Ludowcy zwarli szyki. Ucichły spekulacje o ewentualnym odwoływaniu Janusza Piechocińskiego z funkcji szefa partii. Może to cisza przed burzą. Ale bardziej prawdopodobne jest to, iż wśród przeciwników prezesa zapadła decyzja, że z ruchami personalnymi należy zaczekać do wyborów europejskich. Bo dobro Stronnictwa jest najważniejsze.
Konkurent za młody
Po roku sprawowania władzy w partii Piechociński ma zdecydowanie więcej przeciwników niż zwolenników. Nic zresztą dziwnego, bo starcie z Waldemarem Pawlakiem w listopadzie 2012 r. wygrał zaledwie 17 głosami, a jego stronnicy błyskawicznie się wykruszali.

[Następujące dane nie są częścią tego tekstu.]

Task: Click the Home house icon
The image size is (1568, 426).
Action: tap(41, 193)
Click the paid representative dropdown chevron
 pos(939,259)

Już kilka miesięcy po kongresie zaczęły z PSL dochodzić informacje o narastającym w partii niezadowoleniu. Działacze rozczarowani Piechocińskim w naturalny sposób gromadzili się wokół poprzedniego szefa, który – zgodnie z zaleceniami swoich doradców – niemal zniknął z mediów.
Oficjalnie jego sympatycy twierdzą, że nie ma powrotu do przywództwa Pawlaka. Ale w Stronnictwie wszystko jest grą pozorów, więc i milczenie byłego lidera oraz jego ostentacyjny brak zainteresowania partią to tylko gra obliczona na odzyskanie wpływów.

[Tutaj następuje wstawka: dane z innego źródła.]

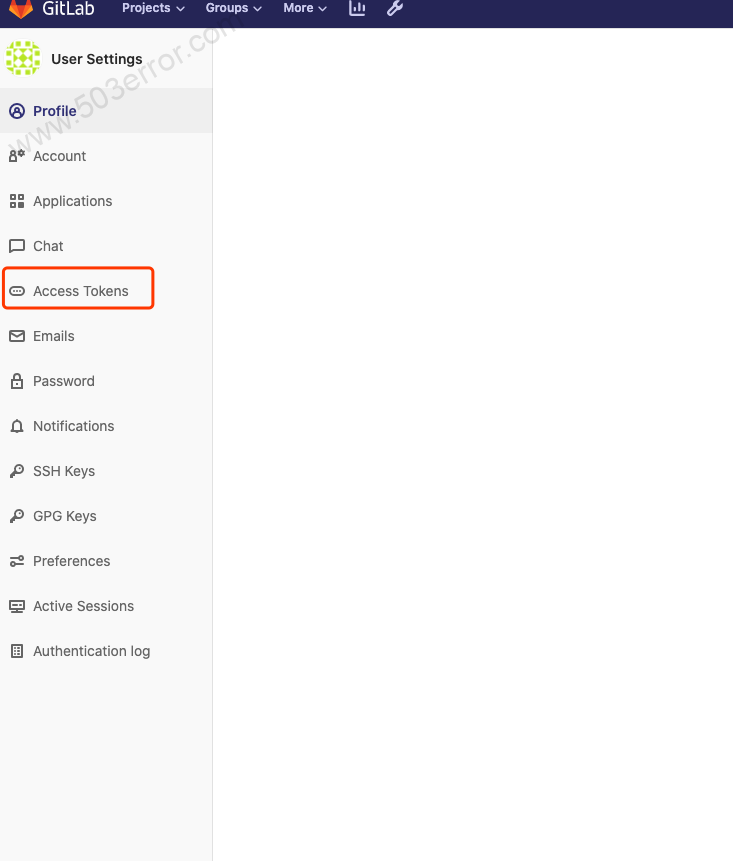Expand the Projects dropdown
This screenshot has width=733, height=861.
[x=152, y=9]
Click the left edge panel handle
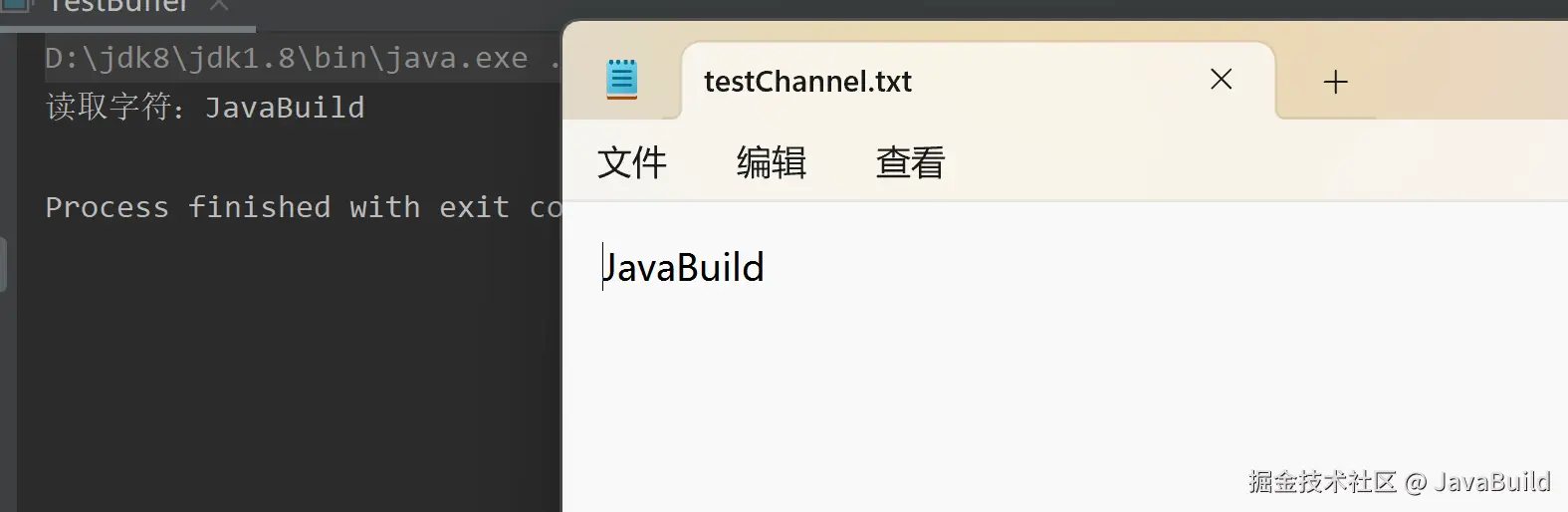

Z naszych informacji wynika, że to Pawlak był za tym, aby w sprawie Piechocińskiego spokojnie czekać do wyborów europejskich w maju 2014 r.

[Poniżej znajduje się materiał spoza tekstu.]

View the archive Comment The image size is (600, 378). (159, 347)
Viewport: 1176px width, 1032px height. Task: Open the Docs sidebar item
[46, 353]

O tym, że w PSL toczy się ostra walka o władzę, świadczy fakt, że stronnicy Piechocińskiego wymyślili zgłoszoną w listopadzie prośbę do NIK o ujawnienie okoliczności podpisywania kontraktów gazowych. Oficjalnie chcieli uderzyć w Wojciecha Jasińskiego z PiS, ale wiadomo, że miał być to cios dla Pawlaka, który też negocjował opłaty za gaz. Z kolei ludzie byłego lidera upublicznili plany byłego ministra rolnictwa Marka Sawickiego, który przymierza się do powrotu do rządu.